Using Cross-Layer Security to Defend Cross-Layer Attacks

Looking across these layers we see a common trend: in every layer there are proposed security technologies that could potentially stop attacks like the KLAYswap attack. However, these technologies all face deployment challenges. In addition, there are more modest technologies that are seeing extensive real-world deployment today. But each of these deployed technologies alone can be evaded by an adaptive adversary. For example, RPKI can be evaded by local attacks, multiple-vantage-point validation can be evaded by global attacks, etc. However, if we instead look at the benefit offered by all of these technologies together deployed at different layers, things look more promising. Below is a table summarizing this:

Security Technology/LayerGood at detecting routing attacks which affect the entire InternetGood at detecting routing attacks which affect part of the InternetLimits the number of potential targets for routing attacks
RPKI at the Network LayerYesNoNo
Multiple-Vantage-Point Validation at the Session LayerNoYesNo
Subresource Integrity and Locally Hosted Content at the Application LayerNoNoYes

This synergy of security technologies deployed at different layers is what we call cross-layer-security. RPKI alone can be evaded by clever adversaries (using attack techniques we are seeing more and more in the wild). However, the attacks that evade RPKI tend to be local (i.e., not affecting the entire Internet). This synergizes with multiple-vantage-point validation that is best at catching local attacks. Furthermore, because even these two technologies working together do not fully eliminate the attack surface, improvements at the web layer that reduce the reliance on code loaded from external domains help to even further reduce the attack surface. At the end of the day, the entire web ecosystem can benefit tremendously from each layer deploying security technologies that leverage the information and tools available exclusively to that layer. Furthermore, when working in unison, these technologies together can do something that none of them could do alone: stop cross-layer attacks.
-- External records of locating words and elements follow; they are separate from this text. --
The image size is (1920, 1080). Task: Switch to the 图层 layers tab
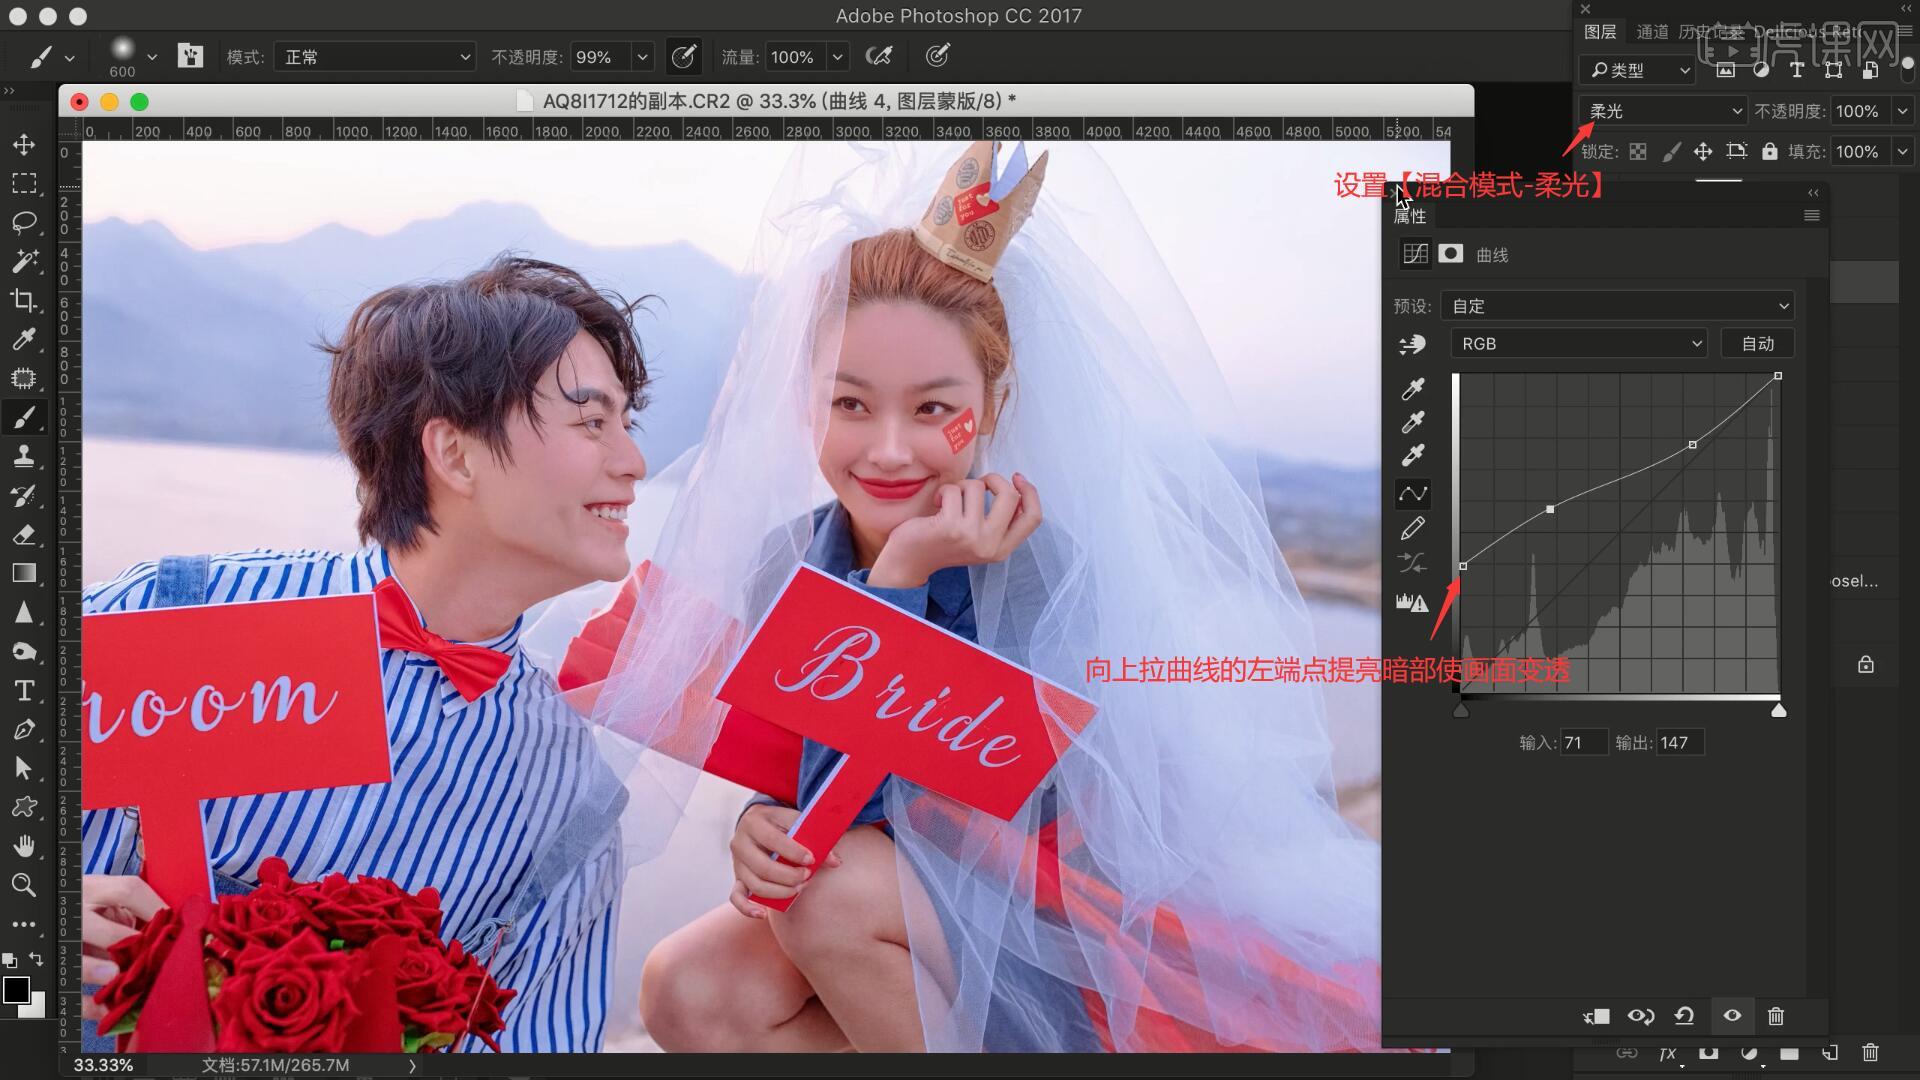(1600, 32)
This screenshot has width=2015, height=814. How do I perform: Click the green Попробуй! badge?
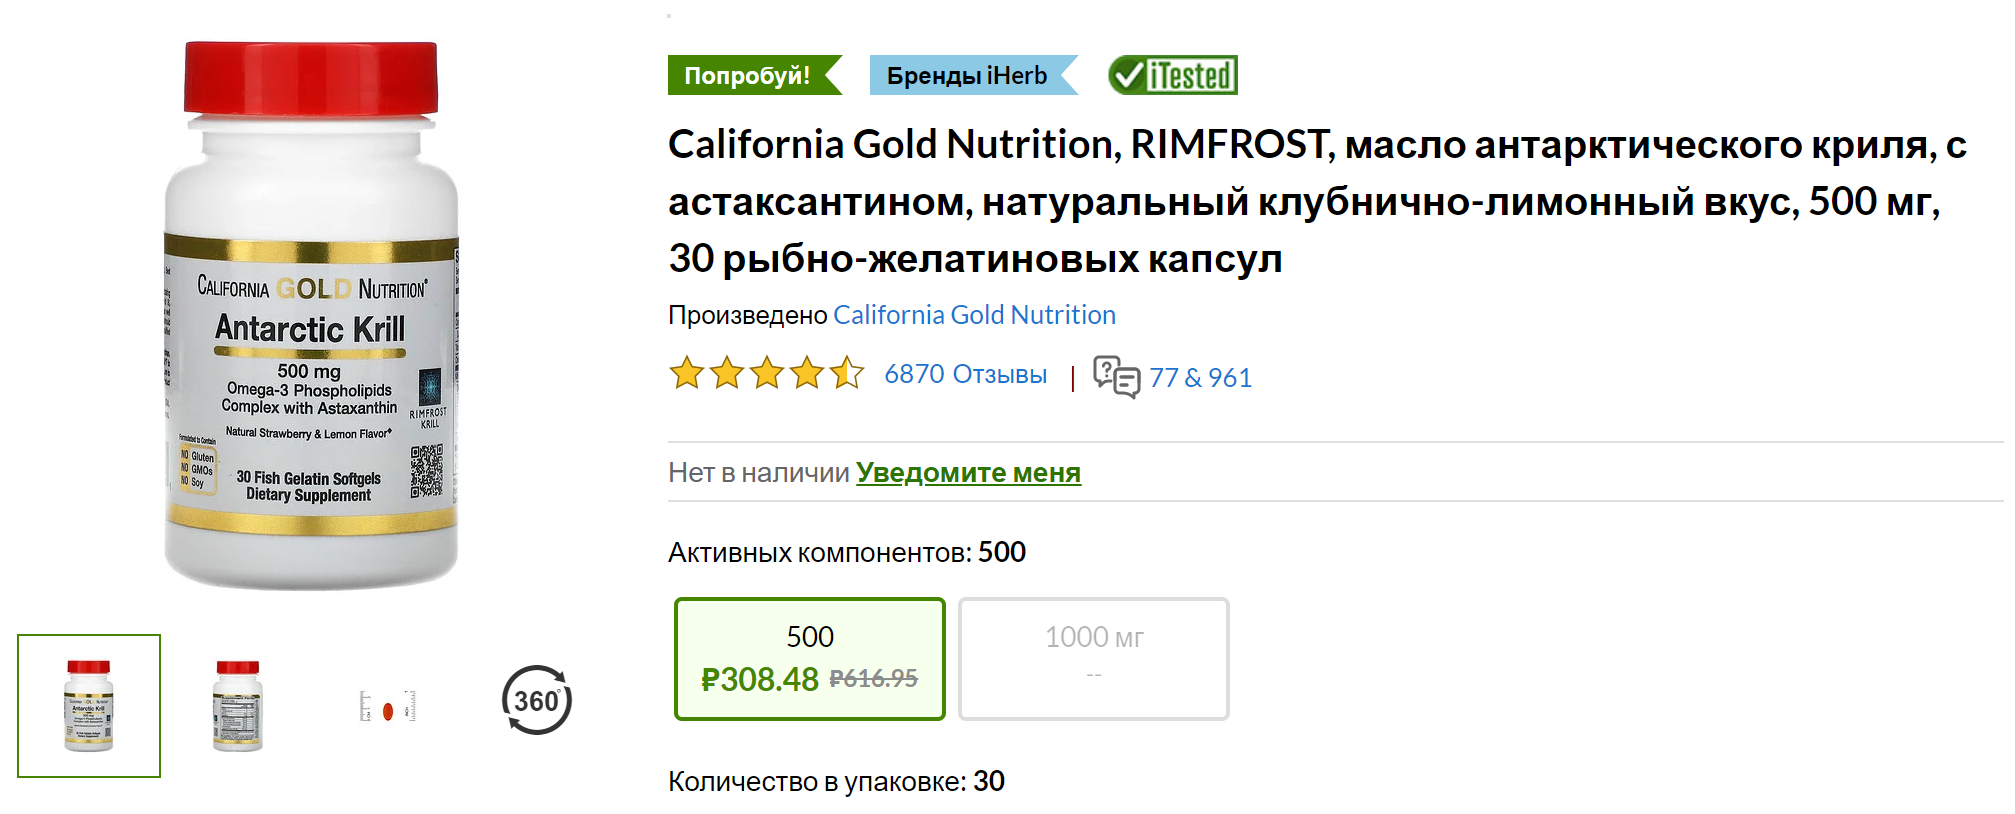click(747, 75)
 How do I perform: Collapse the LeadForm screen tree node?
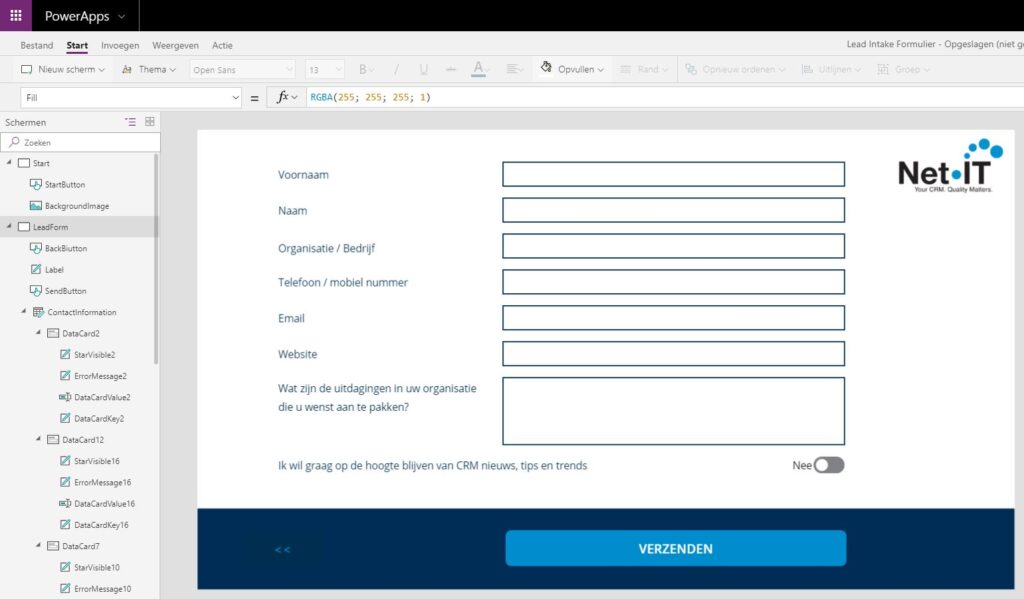[x=9, y=227]
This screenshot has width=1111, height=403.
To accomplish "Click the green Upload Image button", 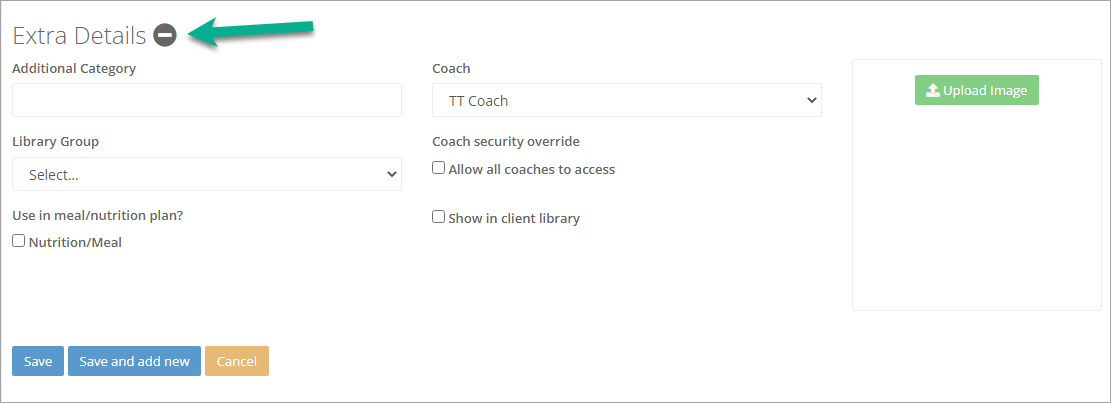I will pyautogui.click(x=976, y=90).
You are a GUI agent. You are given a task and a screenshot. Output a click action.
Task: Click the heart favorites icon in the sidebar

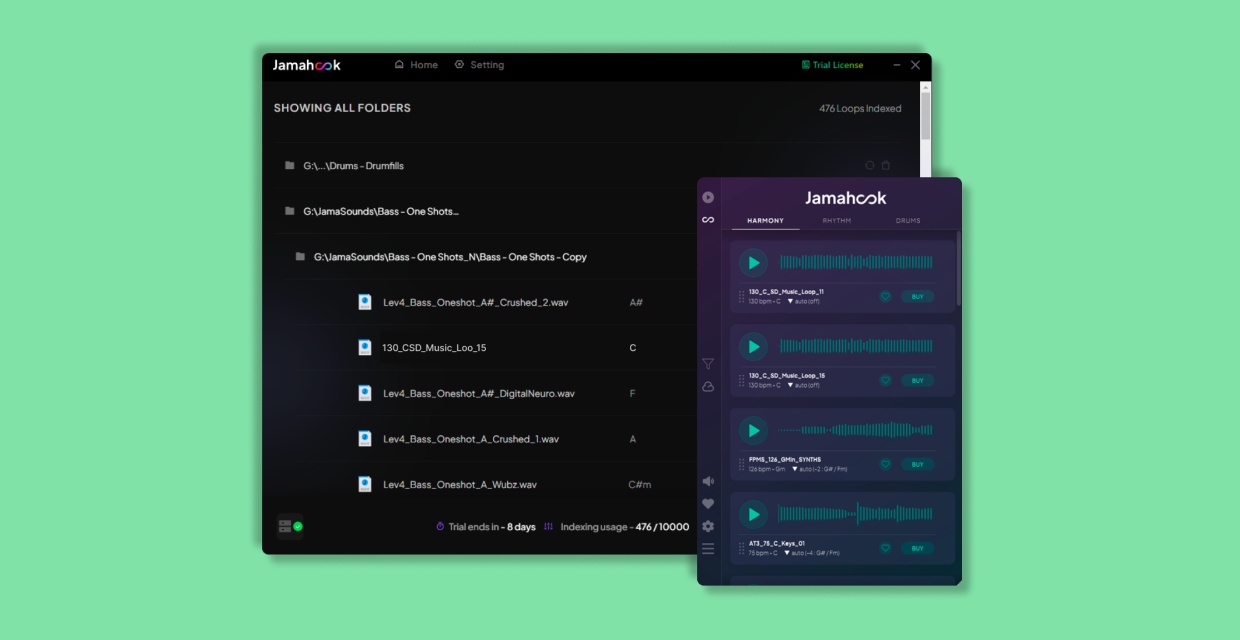tap(706, 502)
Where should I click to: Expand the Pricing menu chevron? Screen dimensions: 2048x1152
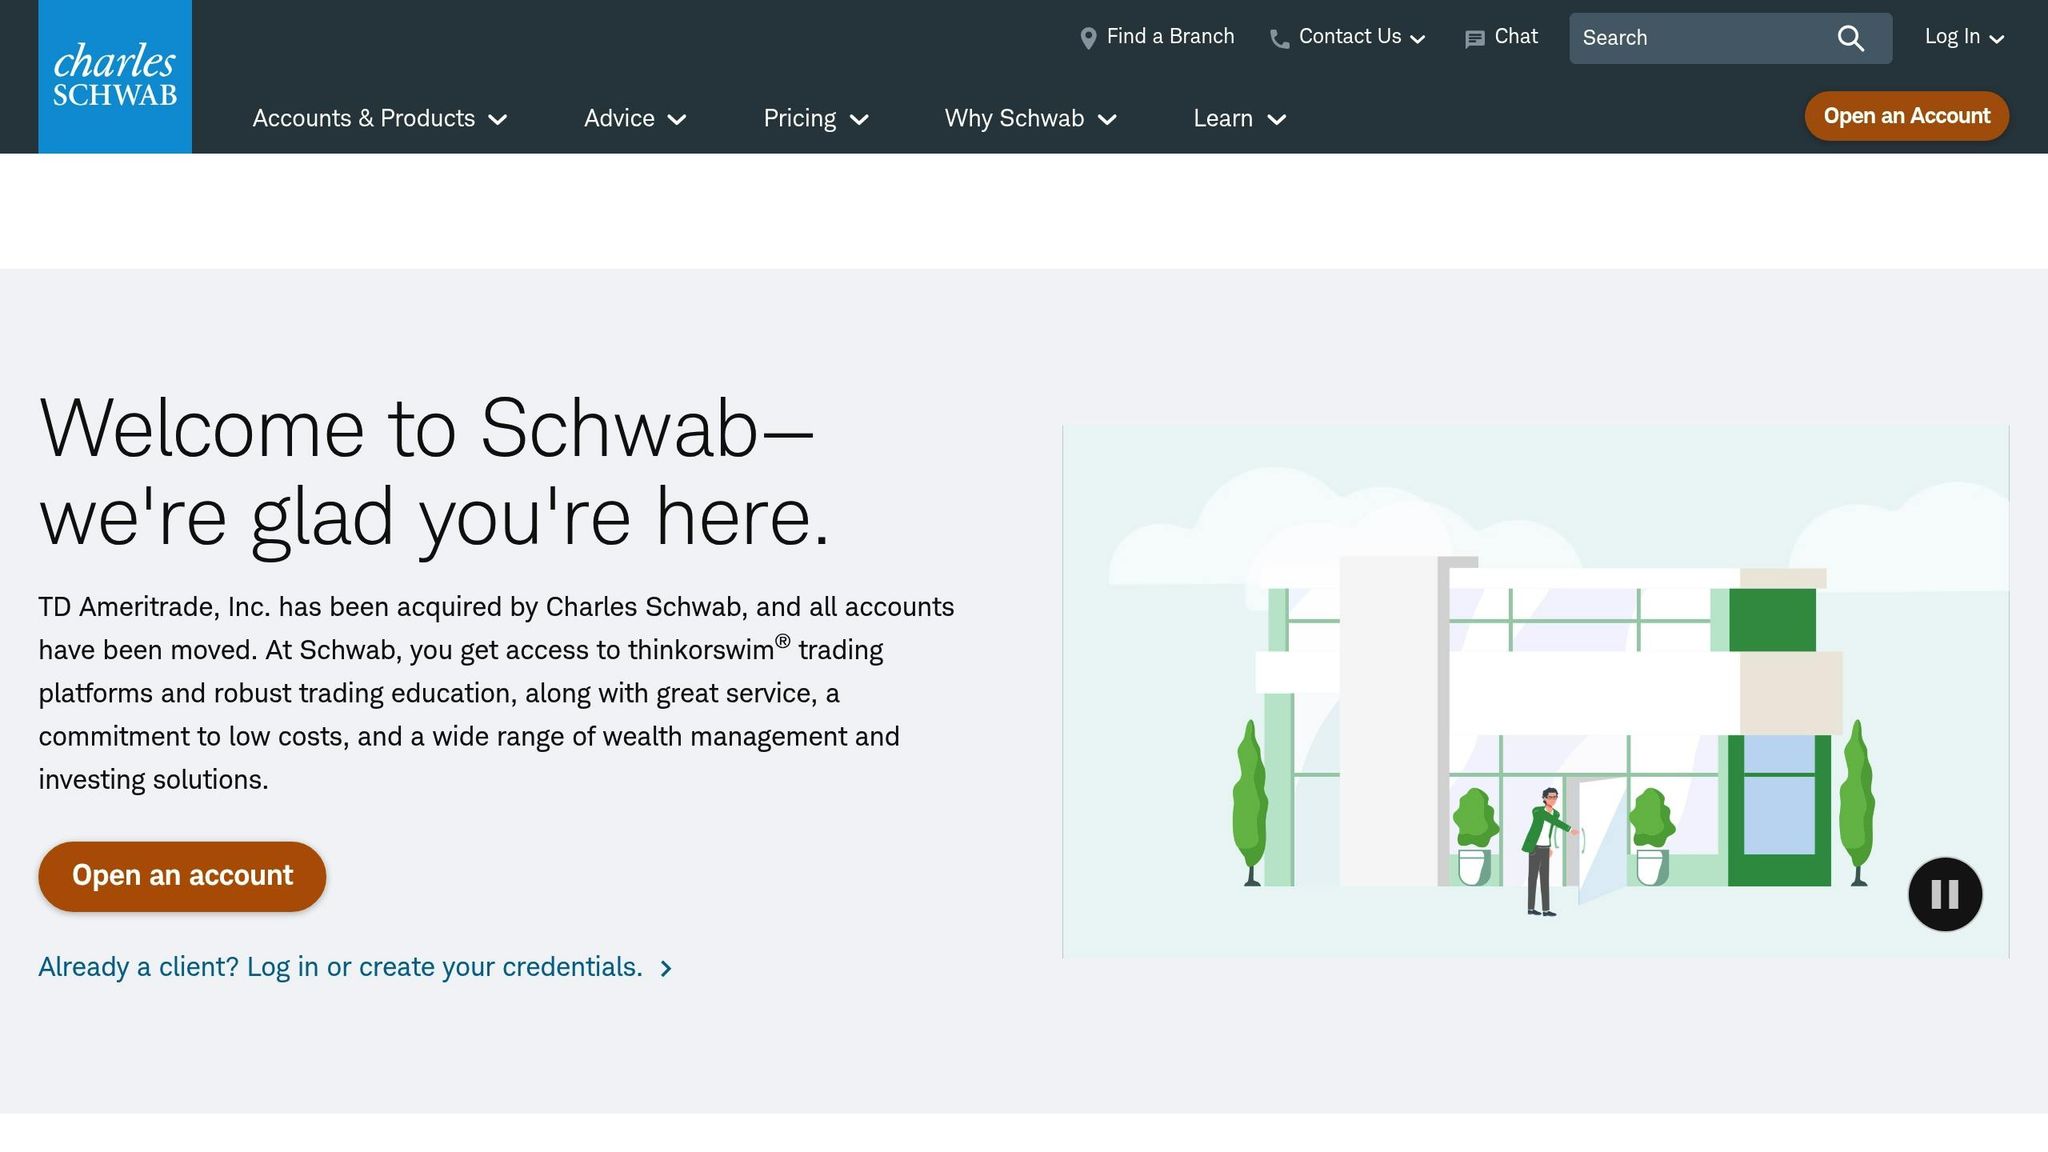click(x=859, y=119)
Cross-layer attacks are surprisingly effective because no one layer has enough information about the attack to completely prevent it. Hopefully, each layer does have the ability to protect against a different portion of the attack surface. If developers across these different communitie know what type of security is realistic and expected of their layer in the stack, we will see some meaningful improvements.

Even though the ideal endgame is to deploy a security technology that is capable of fully defending against cross-layer attacks, we have not yet seen wide scale adoption of any such technology. In the meantime if we continue to solely focus security against cross-layer attacks in a single layer, these attacks will take significantly longer to protect against. Changing our mindset and seeing the strengths and weaknesses of each layer lets us protect against these attacks much more quickly by increasing the use of  synergistic technologies at different layers that have already seen real-world deployment.